Le 27 mai, on reprit la route pour aller déjeuner à Longecourt, petit village avec château. On passa en bateau la Saône pour se rendre au gîte dans le beau château de Pagny appartenant au comte de Charny, Léonor Chabot, grand écuyer, chez qui le roi restera deux jours en fêtes et festins.

On traverse maintenant la « bonne petite ville » de Seurre, qui s’allonge sur la Saône, et Saulnière-sur-Doubs. On passe encore en bateau la grosse rivière qui se jette dans la Saône, pour venir coucher à Senecey. Le lendemain, déjeuner à Saint-Maurice, dans la belle et antique abbaye des religieux. On arriva le soir à Chalon-sur-Saône, agréable et forte ville, avec château et évêché, la dernière place des Bourguignons. Le roi y fit son entrée le 31 mai.

Le 3 juin, la famille royale s’embarque sur le grand bateau que Messieurs de Lyon ont mis à sa disposition pour descendre la Saône, jusqu’à Mâcon, bonne ville et évêché, où l’on demeura cinq jours, jusqu’au vendredi 9.

Mme de Vendôme était arrivée depuis le 30 à Mâcon, pour retrouver son fils. Mme de Vendôme (les lettres de l’Espagnol la nomment toujours ainsi) c’était la reine de Navarre, Jeanne d’Albret, princesse de Béarn, née dans la maison de France. Alors âgée de trente-six ans, la veuve d’Antoine roi de Navarre (né Bourbon et duc de Vendôme) était une femme fière et très digne, un peu triste, toujours dans ses vêtements sombres.

Les époux avaient passé leur vie à se disputer et à s’aimer. Quand Antoine se montrait réformé, Jeanne demeurait catholique ; quand il se rendit catholique, elle se fit de la nouvelle religion. De cet époux versatile, et qui aima tant la fête, tombé en 1562 sous les murs de Rouen, frappé de la balle d’un mousquet tiré dans la tranchée par quelques huguenots, la reine de Navarre avait pris le deuil qu’elle ne quittera pas.

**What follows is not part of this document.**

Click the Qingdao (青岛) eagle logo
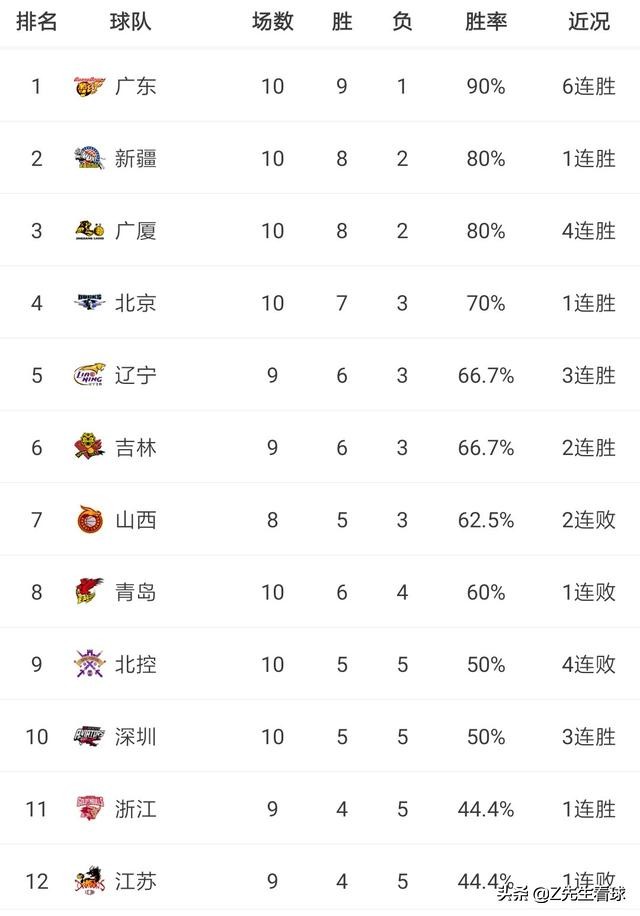The width and height of the screenshot is (640, 916). click(x=89, y=591)
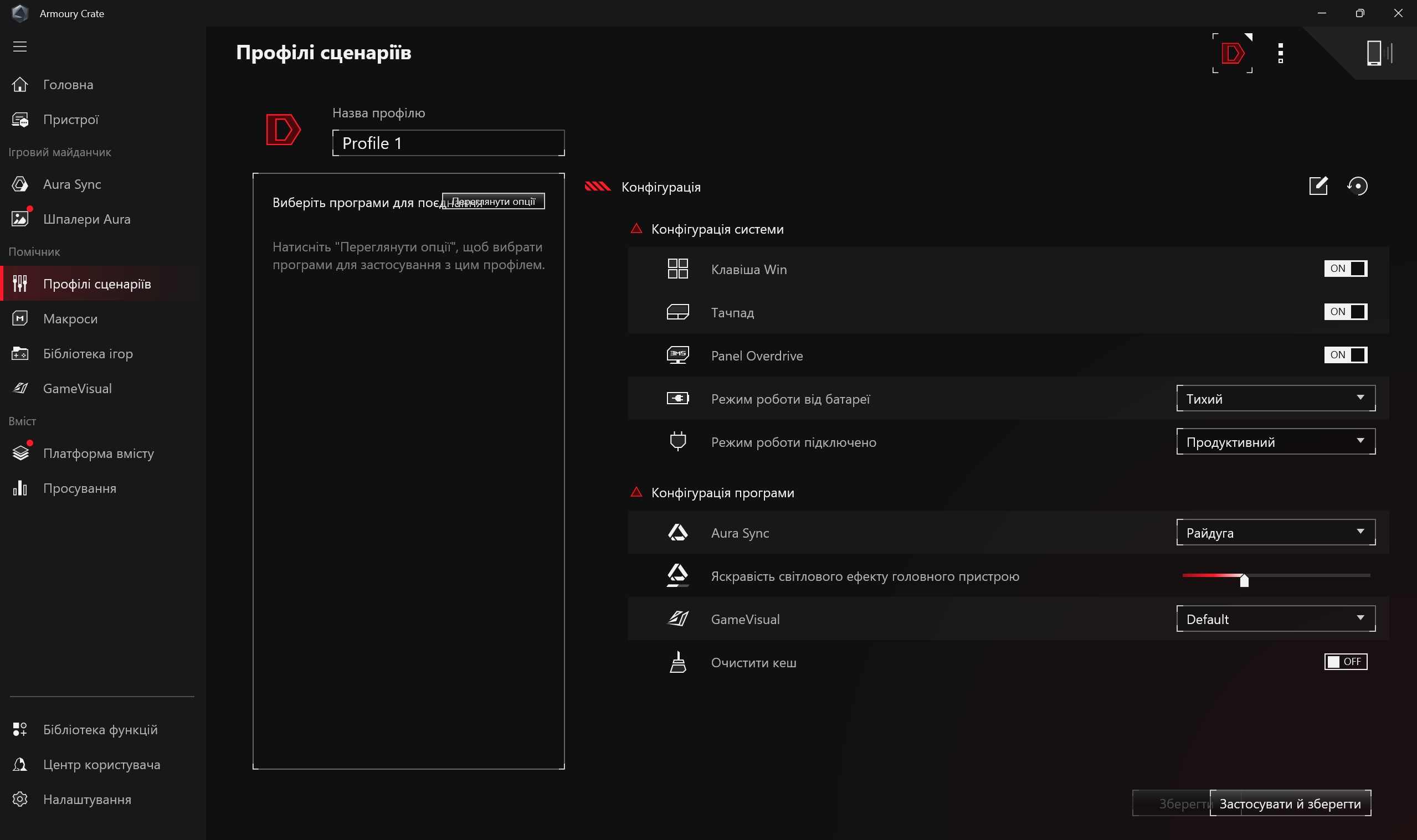1417x840 pixels.
Task: Click the hamburger menu icon in sidebar
Action: click(x=20, y=47)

Mais, depuis plusieurs années déjà, son cœur jaloux était en deuil. Les pasteurs qui entouraient cette femme pure, et Calvin lui-même, lui avaient montré Vénus acharnée à la rendre malheureuse par l’inconduite de son époux. Ainsi Mme de Vendôme était devenue, il y avait peut-être cinq ans, une réformée, retirée de l’« idolâtrie », comme elle disait, en parlant le jargon des prédicants.